The positional and morphological changes of the primitive ventricular region can be followed using the original ventral midline of straight heart tubes as a landmark (Figs. 1C–F and 2A–D). Thereby, it becomes apparent that the primitive ventricular region bends in fact toward its original ventral side. The bending portion of the heart tube simultaneously flaps to the right like a door whose imaginary hinge points are being fixed to the craniocaudal axis of the embryo. Thus, the original ventral and dorsal sides of the straight heart tube become the convex right and concave left sides of the HH-stage 12 ventricular bend, respectively. The original left and right sides of the straight heart tube become the ventral and dorsal sides of the HH-stage 12 ventricular bend, respectively.

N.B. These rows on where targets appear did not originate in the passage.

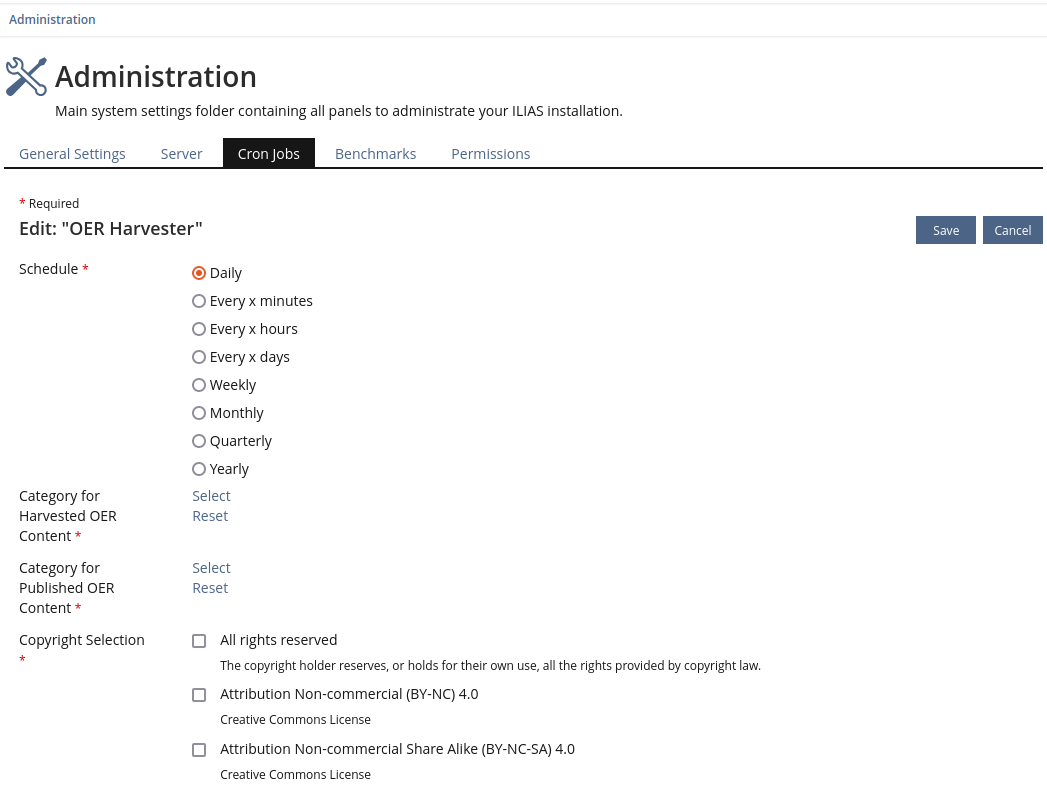Choose the Every x hours schedule
Screen dimensions: 1047x785
tap(199, 329)
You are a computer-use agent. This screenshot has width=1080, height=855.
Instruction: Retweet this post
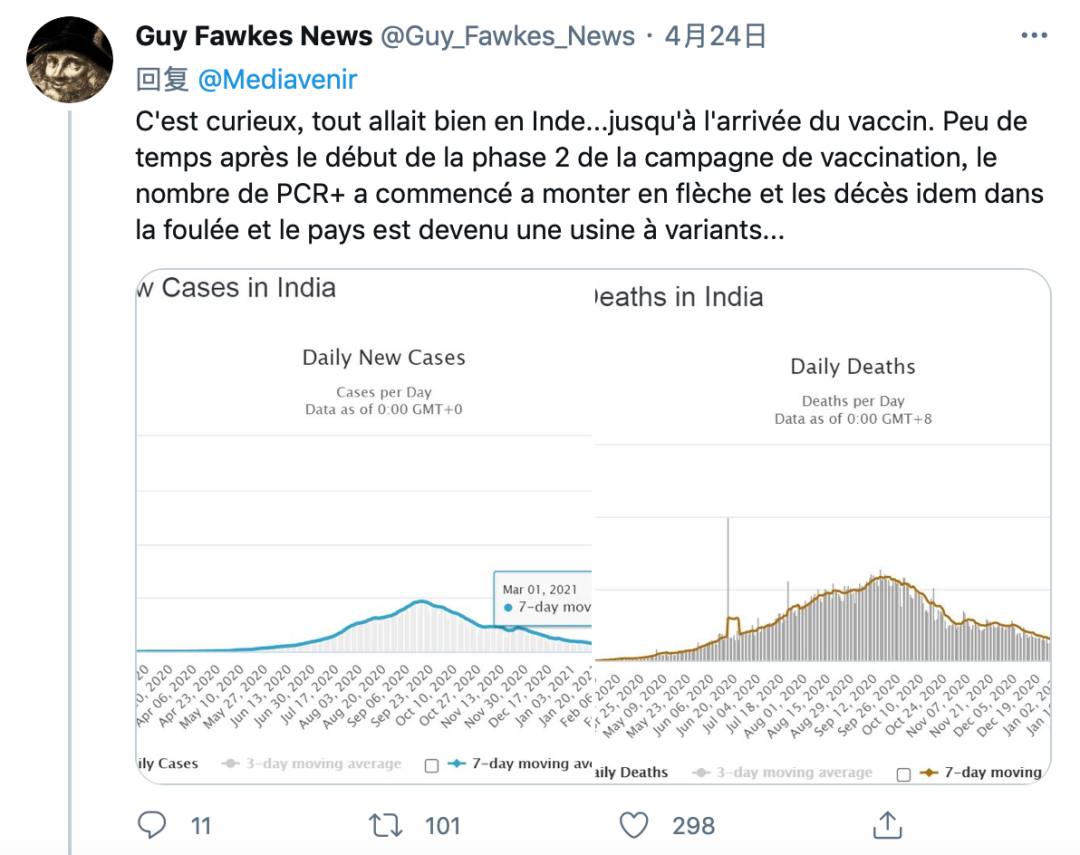coord(384,825)
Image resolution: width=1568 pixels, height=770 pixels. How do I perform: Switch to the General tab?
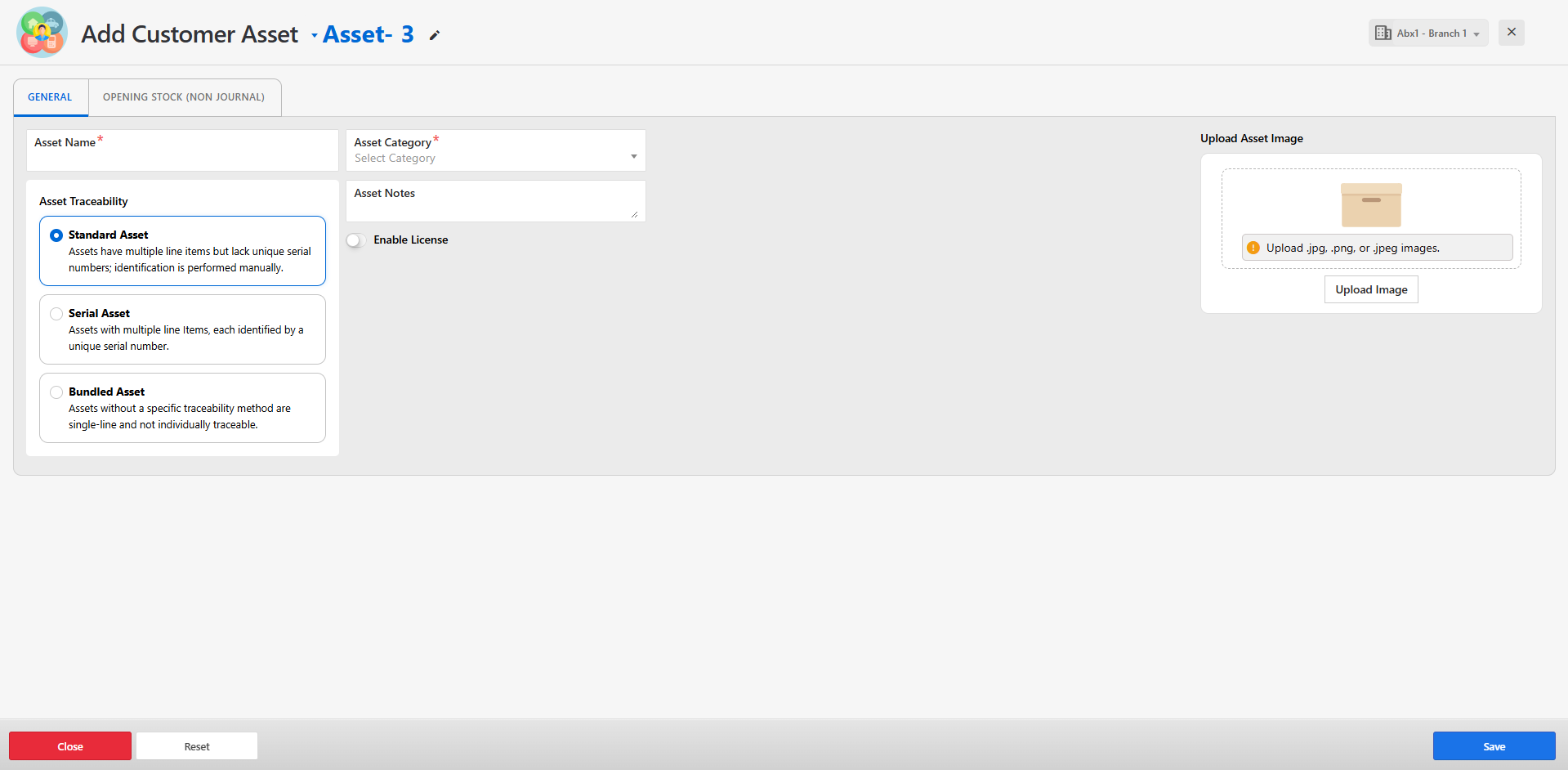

Rightward flapping of the primitive ventricular region is usually completed at HH-stages 11+ or 12 (Fig. 1G). At this time point, the first morphological manifestation of the primordium of the future atria can be found caudally from its primitive ventricular bend (de la Cruz, 1998). Heart loops of this stage, therefore, are composed of three morphologically distinguishable components. These are in caudocranial sequence: (1) the primitive atrium; (2) the primitive ventricular bend that is subdivided by the original “left” lateral furrow into a proximal and a distal portion; and (3) the primitive conus. In vivo labeling studies have facilitated distinction of three components of the primitive ventricular bend at this stage. The primordia of the apical trabeculated regions of the right and left ventricles and a new component, the atrioventricular segment, forming the connection to the primitive atria (de la Cruz, 1998).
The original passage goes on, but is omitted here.